───── Exercise data
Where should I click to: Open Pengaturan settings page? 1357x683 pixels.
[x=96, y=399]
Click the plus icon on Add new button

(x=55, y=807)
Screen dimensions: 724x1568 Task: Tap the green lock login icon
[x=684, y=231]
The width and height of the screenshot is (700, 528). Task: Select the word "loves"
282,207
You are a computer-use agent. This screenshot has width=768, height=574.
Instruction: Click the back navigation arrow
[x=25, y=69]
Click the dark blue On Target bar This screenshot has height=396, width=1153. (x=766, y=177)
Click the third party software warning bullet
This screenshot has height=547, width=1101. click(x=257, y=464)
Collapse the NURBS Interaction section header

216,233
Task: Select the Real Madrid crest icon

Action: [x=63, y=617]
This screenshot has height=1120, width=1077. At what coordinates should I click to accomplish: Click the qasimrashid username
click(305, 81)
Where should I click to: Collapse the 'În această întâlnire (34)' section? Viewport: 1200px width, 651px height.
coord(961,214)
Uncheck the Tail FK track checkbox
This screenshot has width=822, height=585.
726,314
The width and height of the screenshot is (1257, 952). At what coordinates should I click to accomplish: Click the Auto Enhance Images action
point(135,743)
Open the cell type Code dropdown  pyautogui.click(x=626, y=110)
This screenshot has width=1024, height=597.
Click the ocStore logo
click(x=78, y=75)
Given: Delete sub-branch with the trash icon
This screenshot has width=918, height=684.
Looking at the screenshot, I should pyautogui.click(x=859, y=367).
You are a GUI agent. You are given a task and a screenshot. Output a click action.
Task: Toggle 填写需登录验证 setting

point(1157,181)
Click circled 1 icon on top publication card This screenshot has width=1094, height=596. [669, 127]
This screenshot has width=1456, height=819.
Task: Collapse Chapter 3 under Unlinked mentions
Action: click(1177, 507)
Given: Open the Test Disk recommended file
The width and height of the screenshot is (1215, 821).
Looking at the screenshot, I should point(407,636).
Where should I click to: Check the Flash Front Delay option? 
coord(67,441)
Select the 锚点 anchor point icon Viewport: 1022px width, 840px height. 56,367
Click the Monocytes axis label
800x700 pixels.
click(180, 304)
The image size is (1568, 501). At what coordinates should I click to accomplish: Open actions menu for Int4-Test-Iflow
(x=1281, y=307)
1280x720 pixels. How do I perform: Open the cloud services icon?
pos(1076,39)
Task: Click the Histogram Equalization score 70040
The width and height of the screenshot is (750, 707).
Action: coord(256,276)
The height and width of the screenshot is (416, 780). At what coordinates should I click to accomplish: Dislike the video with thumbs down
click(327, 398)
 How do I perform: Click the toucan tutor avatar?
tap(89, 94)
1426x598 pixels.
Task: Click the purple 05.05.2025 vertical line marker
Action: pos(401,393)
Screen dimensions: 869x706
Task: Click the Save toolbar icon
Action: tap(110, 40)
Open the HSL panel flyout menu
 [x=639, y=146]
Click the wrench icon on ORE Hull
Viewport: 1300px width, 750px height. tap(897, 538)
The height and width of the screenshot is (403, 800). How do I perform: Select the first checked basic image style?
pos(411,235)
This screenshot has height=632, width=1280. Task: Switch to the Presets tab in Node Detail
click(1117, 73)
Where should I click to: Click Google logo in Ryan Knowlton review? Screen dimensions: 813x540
──────────
Wherever the string "agent" appears in the entries, copy that line.

You are a computer-use agent. This screenshot has width=768, height=574.
You are a GUI agent. You are given a task and a screenshot. Output a click action.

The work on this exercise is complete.